[PROVIDED RECORDS — start]

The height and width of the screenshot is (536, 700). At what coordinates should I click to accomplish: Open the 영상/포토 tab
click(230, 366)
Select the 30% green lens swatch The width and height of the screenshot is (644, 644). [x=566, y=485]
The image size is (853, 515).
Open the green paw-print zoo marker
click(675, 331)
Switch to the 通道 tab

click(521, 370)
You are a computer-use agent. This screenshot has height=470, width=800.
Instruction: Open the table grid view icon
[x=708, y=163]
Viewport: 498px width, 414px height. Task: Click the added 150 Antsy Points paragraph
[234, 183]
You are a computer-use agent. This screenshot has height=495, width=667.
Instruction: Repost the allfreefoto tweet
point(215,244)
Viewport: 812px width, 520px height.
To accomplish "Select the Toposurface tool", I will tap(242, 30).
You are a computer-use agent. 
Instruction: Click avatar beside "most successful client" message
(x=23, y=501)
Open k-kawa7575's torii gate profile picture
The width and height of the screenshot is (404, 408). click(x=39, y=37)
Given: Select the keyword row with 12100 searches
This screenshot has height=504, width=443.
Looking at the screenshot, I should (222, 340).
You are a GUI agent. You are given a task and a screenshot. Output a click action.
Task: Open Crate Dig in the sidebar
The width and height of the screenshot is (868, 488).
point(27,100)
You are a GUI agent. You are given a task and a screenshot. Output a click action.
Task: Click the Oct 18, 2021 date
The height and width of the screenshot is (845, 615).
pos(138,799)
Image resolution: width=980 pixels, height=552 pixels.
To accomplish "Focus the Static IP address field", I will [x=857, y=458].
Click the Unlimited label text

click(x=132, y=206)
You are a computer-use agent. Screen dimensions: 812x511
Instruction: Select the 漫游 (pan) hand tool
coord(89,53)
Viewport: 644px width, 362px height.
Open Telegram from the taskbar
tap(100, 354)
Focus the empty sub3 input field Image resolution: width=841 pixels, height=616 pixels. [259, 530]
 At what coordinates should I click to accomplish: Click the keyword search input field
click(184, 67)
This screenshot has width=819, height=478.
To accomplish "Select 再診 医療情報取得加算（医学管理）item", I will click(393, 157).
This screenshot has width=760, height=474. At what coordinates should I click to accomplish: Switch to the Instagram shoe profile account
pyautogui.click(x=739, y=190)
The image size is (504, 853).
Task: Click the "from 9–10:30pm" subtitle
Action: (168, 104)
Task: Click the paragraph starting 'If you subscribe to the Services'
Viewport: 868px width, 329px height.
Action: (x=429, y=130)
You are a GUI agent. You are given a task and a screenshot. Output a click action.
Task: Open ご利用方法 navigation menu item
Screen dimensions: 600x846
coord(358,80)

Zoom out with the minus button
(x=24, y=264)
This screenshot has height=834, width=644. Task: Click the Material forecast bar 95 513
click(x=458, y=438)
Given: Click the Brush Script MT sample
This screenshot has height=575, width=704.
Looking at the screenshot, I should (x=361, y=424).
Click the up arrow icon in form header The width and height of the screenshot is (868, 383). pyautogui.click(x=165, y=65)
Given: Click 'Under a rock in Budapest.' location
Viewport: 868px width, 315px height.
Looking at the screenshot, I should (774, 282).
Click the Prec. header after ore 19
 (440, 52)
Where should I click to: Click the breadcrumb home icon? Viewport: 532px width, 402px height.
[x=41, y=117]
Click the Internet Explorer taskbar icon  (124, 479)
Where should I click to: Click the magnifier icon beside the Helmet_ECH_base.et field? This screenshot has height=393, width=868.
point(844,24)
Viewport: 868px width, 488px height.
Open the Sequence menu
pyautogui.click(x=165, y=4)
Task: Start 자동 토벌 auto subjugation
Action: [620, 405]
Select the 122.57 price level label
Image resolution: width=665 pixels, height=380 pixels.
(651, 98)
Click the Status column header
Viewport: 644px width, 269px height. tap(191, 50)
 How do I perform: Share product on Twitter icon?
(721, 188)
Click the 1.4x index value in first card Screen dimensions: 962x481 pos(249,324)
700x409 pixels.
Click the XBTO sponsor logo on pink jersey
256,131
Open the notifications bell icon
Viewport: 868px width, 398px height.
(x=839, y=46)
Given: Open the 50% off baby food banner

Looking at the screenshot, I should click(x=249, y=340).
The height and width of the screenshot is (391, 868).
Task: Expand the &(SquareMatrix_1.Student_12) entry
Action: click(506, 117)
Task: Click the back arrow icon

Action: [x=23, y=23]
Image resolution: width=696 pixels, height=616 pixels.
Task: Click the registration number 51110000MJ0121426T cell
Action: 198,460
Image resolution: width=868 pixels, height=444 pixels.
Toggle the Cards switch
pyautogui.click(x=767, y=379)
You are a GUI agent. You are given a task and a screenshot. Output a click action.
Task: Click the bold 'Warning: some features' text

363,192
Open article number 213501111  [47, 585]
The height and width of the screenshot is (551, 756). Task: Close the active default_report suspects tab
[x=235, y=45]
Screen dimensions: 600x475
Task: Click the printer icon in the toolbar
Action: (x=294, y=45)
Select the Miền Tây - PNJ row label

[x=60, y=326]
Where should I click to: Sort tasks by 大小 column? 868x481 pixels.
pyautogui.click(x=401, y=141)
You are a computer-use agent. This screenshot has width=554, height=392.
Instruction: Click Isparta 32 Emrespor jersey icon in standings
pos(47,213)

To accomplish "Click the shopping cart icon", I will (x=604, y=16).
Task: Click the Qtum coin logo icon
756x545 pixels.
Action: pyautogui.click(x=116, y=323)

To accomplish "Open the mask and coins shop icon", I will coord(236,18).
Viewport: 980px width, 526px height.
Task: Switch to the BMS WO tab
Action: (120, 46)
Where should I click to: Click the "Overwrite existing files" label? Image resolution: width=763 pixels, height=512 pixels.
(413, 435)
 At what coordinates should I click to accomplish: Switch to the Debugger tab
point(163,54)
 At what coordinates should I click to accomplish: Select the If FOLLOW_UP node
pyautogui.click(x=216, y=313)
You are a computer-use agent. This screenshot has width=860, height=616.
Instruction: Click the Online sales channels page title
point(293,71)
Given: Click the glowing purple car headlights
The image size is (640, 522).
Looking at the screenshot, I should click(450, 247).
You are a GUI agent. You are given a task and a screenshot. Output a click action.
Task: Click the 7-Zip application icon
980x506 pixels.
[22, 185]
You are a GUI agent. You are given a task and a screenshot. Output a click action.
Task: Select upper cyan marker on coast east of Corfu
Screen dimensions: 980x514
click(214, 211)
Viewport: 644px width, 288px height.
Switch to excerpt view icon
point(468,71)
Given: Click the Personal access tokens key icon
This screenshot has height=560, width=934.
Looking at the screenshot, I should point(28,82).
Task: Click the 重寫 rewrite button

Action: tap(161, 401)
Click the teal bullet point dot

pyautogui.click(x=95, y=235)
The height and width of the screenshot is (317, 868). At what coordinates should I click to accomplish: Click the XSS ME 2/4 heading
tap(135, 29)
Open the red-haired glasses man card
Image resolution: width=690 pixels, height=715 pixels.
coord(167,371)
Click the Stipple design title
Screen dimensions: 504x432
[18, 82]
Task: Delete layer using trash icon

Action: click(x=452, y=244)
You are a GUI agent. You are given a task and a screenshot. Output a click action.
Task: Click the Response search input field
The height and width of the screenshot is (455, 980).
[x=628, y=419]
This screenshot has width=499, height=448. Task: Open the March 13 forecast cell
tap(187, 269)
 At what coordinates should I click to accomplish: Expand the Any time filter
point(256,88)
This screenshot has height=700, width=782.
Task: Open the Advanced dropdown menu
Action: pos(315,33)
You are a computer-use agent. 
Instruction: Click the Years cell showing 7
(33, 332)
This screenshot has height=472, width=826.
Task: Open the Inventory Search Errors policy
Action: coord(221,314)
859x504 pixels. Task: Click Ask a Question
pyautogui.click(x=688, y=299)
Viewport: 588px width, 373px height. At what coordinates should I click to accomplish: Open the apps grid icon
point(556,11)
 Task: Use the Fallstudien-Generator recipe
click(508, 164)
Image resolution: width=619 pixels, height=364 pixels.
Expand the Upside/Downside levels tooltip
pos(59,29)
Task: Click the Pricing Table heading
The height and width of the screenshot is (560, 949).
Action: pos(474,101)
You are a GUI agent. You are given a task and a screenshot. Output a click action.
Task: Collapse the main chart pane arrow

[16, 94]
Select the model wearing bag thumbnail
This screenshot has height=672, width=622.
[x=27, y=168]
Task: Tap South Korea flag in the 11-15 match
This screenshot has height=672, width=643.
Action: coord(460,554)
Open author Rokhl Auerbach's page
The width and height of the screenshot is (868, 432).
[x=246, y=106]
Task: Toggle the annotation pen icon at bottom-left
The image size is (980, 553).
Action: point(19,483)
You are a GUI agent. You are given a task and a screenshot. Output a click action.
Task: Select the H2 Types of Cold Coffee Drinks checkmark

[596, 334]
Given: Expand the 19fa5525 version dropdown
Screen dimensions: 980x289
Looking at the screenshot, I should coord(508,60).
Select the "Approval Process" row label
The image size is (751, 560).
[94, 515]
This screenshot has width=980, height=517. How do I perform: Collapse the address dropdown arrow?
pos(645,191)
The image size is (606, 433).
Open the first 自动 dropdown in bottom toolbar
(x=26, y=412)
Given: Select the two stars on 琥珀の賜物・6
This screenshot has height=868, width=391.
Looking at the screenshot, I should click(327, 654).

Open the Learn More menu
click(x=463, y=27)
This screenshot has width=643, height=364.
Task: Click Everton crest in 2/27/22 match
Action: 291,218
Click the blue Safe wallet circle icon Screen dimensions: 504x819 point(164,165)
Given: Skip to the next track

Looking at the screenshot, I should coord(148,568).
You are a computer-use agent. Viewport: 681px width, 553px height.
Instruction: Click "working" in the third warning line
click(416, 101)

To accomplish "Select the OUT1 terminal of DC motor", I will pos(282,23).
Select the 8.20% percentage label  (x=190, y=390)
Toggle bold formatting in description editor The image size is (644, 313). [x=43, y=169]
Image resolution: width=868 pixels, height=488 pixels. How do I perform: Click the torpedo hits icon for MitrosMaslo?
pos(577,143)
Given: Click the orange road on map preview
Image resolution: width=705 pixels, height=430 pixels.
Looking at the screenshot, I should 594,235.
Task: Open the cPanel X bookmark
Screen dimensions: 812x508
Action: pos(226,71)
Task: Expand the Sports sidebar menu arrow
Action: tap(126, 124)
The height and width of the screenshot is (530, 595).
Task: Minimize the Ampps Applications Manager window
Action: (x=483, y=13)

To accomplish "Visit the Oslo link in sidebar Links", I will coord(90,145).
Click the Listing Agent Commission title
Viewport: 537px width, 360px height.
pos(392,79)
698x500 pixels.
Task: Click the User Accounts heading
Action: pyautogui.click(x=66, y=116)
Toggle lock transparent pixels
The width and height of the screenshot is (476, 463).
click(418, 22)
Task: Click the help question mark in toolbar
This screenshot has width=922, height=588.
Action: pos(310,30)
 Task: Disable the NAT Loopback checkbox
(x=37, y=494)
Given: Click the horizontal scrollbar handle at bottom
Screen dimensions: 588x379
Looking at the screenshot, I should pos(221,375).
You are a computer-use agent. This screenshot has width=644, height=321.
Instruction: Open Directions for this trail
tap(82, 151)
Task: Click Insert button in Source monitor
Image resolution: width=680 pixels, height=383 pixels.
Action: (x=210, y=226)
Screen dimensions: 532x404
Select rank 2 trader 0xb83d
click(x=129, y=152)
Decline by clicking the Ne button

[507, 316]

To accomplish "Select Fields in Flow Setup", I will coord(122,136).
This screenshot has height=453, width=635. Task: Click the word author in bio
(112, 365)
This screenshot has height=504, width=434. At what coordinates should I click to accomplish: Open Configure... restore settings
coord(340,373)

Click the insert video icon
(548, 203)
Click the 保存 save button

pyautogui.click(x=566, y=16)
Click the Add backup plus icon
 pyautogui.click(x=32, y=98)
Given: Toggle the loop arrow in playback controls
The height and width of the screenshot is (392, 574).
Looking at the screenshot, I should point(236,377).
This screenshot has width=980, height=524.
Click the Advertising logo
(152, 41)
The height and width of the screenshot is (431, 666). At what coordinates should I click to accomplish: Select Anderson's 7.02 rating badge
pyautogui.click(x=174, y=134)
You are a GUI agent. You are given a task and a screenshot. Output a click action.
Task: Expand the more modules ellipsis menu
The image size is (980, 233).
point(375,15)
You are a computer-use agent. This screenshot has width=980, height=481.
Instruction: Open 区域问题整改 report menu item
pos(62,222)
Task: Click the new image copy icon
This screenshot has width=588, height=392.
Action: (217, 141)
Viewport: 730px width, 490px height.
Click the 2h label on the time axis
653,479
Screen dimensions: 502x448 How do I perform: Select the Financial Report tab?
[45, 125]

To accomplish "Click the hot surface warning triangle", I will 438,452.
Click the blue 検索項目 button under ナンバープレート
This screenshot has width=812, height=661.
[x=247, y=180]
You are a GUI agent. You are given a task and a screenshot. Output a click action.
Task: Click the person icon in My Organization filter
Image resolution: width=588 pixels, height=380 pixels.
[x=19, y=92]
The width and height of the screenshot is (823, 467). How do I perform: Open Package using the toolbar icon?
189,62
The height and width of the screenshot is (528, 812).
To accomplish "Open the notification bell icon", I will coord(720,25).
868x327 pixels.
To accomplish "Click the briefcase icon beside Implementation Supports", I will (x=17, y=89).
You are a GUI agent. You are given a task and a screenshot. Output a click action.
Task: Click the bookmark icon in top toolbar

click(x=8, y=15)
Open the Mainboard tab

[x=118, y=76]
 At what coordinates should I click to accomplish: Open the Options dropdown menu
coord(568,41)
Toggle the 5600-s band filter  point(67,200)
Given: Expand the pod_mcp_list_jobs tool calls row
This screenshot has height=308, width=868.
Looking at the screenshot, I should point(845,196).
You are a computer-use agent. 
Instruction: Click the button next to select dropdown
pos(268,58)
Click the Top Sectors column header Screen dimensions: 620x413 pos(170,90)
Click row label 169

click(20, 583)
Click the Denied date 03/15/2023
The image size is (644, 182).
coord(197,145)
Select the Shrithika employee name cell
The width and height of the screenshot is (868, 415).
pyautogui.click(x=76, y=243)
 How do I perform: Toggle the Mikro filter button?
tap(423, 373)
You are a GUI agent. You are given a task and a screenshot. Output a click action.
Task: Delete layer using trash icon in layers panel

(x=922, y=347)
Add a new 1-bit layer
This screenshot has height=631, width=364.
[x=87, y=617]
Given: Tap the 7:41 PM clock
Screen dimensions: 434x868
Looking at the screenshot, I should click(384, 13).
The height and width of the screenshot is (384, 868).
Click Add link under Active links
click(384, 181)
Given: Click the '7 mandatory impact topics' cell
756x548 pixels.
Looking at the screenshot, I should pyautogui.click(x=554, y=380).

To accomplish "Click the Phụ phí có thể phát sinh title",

[PROVIDED RECORDS — finish]

WHAT IS BEING ASKED - Please give back only the lines between the first line of the entries and the line with "The image size is (853, 515).", both ends included, word for word.

RESULT OF THE EXERCISE -
The height and width of the screenshot is (536, 700). At what coordinates should I click to accomplish: Open the 영상/포토 tab
click(230, 366)
Select the 30% green lens swatch The width and height of the screenshot is (644, 644). [x=566, y=485]
The image size is (853, 515).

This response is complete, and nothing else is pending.